– Preferiría no hacerlo. ¿Un pub?
– Claro. ¿Te parece bien el de Thursley? ¿A las seis?
– Qué, ¿hoy? No. Esta noche no puedo. Lo siento.
Sí que podía, pero…
– ¿Mañana, entonces? Pero sobre las siete, porque tengo muchos pacientes.
Clio apagó el móvil y fue a ponerse a la cola de la caja. Su paz y seguridad en sí misma habían sido breves. Sin embargo había sido un comienzo.
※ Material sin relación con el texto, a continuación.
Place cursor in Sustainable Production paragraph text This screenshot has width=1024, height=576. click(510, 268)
– Jocasta, hola. Quería darte las gracias por la otra noche.
– No fue nada, ven siempre que quieras comer como es debido pero, Josh, deberías poner un poco de orden en tu vida.
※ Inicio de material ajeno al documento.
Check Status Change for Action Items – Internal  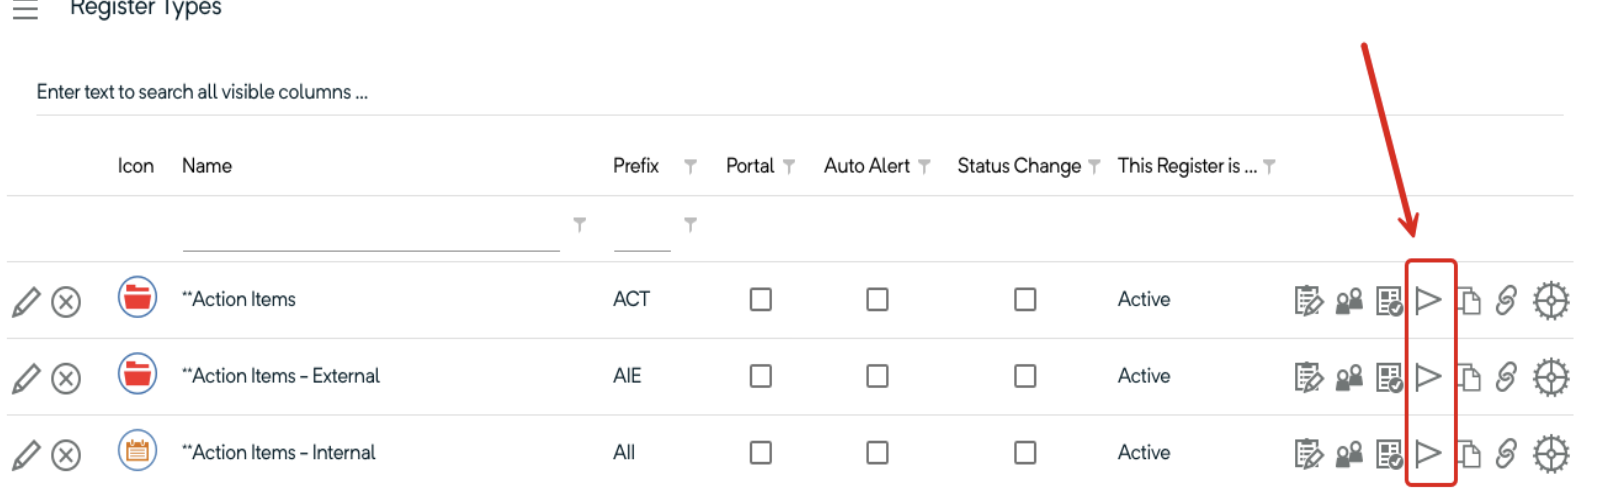coord(1025,453)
– Ya, lo sé. No es muy divertido vivir sin Beatrice, y echo de menos una barbaridad a las niñas.
– Espero que sí. Aun así… -Se ablandó un poco-. No creo que vaya en serio en lo del divorcio. Sólo intenta darte una lección.
– No estés tan segura. Ha consultado a un abogado.
– Dios mío, Josh. Lo siento. Anoche no me lo dijiste.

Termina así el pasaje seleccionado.